> **SOURCE EXTRACT**
● ● ● ● ●

Lee Soyoun, Yang Jie, Huang Jiayu, Chen Hao, Hou Wei, Wu Song
Department of Pediatric Oncology and the Linde Program in Cancer Chemical Biology, Dana-Farber Cancer Institute, Harvard Medical School, Boston, Massachusetts, USA.
Department of Public Health and General Medicine, School of Integrated Traditional and Western Medicine, Anhui University of Chinese Medicine , Hefei, China.
Brief Bioinform. 2017 Mar 1;18(2):195-204. doi: 10.1093/bib/bbw006.
Single nucleotide polymorphisms (SNPs), the most common genetic markers in genome-wide association studies, are usually in linkage disequilibrium (LD) with each other within a small genomic region. Both single- and two-marker-based LD mapping methods have been developed by taking advantage of the LD structures. In this study, a more general LD mapping framework with an arbitrary number of markers has been developed to further improve LD mapping and its detection power. This method is referred as multi-marker linkage disequilibrium mapping (mmLD). For the parameter estimation, we implemented a two-phase estimation procedure: first, haplotype frequencies were estimated for known markers; then, haplotype frequencies were updated to include the unknown quantitative trait loci based on estimates from the first step. For the hypothesis testing, we proposed a novel sequential likelihood ratio test procedure, which iteratively removed haplotypes with zero frequency and subsequently determined the proper degree of freedom. To compare the proposed mmLD method with other existing mapping methods, e.g. the adjusted single-marker LD mapping and the SKAT_C, we performed extensive simulations under various scenarios. The simulation results demonstrated that the mmLD has the same or higher power than the existing methods, while maintaining the correct type I errors. We further applied the mmLD to a public data set, 'GAW17', to investigate its applicability. The result showed the good performance of mmLD. We concluded that this improved mmLD method will be useful for future genome-wide association studies and genetic association analyses.

● ● ● ● ●

> **WORK ORDER 1**
Answer these questions about the abstract:
(a) In which city is the Anhui University of Chinese Medicine located?
(b) What public data set was mmLD applied to?
(c) What did the sequential likelihood ratio test procedure iteratively remove?
> **WORK ORDER 2**
Revise the abstract by writing out everything from "Department of Public" down to "Medicine , Hefei, China.", with "General Medicine" changed to "Family Medicine".
These records have no connection to the abstract.

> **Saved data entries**
● ● ● ● ●

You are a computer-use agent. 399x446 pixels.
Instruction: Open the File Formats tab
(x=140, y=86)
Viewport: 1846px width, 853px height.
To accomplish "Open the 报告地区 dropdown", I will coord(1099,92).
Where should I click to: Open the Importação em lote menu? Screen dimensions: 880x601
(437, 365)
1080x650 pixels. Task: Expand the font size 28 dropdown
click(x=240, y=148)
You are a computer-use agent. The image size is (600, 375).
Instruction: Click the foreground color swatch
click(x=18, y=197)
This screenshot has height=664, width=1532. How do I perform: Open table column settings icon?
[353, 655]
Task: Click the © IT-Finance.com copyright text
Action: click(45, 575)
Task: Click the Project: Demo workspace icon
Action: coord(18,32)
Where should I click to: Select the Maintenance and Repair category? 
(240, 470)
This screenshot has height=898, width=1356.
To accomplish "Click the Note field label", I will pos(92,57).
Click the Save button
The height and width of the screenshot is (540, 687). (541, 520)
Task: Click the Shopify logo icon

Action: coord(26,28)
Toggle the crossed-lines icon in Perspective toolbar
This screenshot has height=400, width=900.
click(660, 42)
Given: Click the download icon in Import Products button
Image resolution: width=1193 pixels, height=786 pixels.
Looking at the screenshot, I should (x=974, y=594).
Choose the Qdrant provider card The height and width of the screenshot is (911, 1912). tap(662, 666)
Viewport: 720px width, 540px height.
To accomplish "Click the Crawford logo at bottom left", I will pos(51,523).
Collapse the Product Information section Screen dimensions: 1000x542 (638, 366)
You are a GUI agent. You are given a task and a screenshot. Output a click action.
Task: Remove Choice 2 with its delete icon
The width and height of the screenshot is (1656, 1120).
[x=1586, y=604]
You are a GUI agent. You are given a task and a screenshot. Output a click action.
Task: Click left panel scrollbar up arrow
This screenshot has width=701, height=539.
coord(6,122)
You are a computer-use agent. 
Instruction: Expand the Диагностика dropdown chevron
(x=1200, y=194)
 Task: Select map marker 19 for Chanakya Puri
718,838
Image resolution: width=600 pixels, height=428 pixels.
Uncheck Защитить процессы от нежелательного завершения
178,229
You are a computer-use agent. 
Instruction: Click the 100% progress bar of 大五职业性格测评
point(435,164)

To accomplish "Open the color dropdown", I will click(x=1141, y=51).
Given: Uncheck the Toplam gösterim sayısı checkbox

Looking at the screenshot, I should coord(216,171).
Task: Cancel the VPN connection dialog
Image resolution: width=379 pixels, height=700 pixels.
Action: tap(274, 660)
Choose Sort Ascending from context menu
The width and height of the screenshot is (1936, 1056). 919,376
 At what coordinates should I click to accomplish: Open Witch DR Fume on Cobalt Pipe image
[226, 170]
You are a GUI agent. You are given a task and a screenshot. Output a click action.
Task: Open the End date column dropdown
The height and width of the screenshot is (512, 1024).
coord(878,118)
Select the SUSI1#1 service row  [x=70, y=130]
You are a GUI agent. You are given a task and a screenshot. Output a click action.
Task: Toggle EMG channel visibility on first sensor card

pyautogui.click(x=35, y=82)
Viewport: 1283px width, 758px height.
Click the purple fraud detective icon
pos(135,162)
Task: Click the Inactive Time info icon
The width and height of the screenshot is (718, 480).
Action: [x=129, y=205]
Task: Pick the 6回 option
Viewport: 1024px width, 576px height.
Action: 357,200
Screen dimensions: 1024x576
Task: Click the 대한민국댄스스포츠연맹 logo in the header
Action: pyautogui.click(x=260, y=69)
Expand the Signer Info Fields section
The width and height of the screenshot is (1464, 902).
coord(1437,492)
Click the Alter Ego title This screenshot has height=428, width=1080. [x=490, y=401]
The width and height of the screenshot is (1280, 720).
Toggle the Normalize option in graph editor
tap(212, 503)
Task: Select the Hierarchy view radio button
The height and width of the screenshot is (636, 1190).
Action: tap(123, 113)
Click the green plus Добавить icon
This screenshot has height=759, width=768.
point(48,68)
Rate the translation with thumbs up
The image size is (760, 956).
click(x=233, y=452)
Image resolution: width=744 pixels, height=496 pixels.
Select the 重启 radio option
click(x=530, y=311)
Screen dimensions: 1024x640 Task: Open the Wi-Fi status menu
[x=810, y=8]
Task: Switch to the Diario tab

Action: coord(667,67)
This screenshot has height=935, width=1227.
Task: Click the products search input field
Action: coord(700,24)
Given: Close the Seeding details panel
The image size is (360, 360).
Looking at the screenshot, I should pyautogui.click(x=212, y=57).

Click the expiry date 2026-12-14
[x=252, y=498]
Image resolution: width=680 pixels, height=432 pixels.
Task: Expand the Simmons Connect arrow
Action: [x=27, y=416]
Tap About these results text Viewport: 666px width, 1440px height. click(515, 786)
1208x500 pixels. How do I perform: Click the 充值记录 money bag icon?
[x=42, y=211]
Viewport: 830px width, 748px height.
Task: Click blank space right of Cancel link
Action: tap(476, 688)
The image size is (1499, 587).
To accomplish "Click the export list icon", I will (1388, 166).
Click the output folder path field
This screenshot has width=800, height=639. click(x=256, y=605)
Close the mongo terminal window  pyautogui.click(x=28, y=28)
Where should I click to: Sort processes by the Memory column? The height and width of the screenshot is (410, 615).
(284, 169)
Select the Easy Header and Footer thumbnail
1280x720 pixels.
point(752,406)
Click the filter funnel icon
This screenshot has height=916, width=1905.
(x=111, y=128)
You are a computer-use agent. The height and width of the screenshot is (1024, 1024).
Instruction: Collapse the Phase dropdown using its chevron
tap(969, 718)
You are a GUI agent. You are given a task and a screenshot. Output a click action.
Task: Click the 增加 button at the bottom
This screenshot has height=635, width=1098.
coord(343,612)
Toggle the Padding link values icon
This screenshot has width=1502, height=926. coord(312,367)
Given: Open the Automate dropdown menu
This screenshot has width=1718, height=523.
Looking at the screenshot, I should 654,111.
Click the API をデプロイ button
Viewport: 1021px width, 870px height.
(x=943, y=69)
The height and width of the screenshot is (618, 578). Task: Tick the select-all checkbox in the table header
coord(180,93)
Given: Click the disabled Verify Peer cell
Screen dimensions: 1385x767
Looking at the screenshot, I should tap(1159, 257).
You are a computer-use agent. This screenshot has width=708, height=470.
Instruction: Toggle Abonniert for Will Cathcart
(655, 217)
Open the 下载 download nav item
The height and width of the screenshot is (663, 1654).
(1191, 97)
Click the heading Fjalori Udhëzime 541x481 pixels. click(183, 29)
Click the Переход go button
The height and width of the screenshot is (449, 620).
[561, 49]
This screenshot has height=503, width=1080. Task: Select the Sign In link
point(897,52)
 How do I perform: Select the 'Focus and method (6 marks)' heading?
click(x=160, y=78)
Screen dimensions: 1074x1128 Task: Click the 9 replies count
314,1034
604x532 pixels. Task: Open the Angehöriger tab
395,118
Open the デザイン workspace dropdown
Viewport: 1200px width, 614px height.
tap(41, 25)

● ● ● ● ●

> **EXERCISE RESPONSE 1**
(a) Hefei, China
(b) GAW17
(c) Haplotypes with zero frequency

> **EXERCISE RESPONSE 2**
Department of Public Health and Family Medicine, School of Integrated Traditional and Western Medicine, Anhui University of Chinese Medicine , Hefei, China.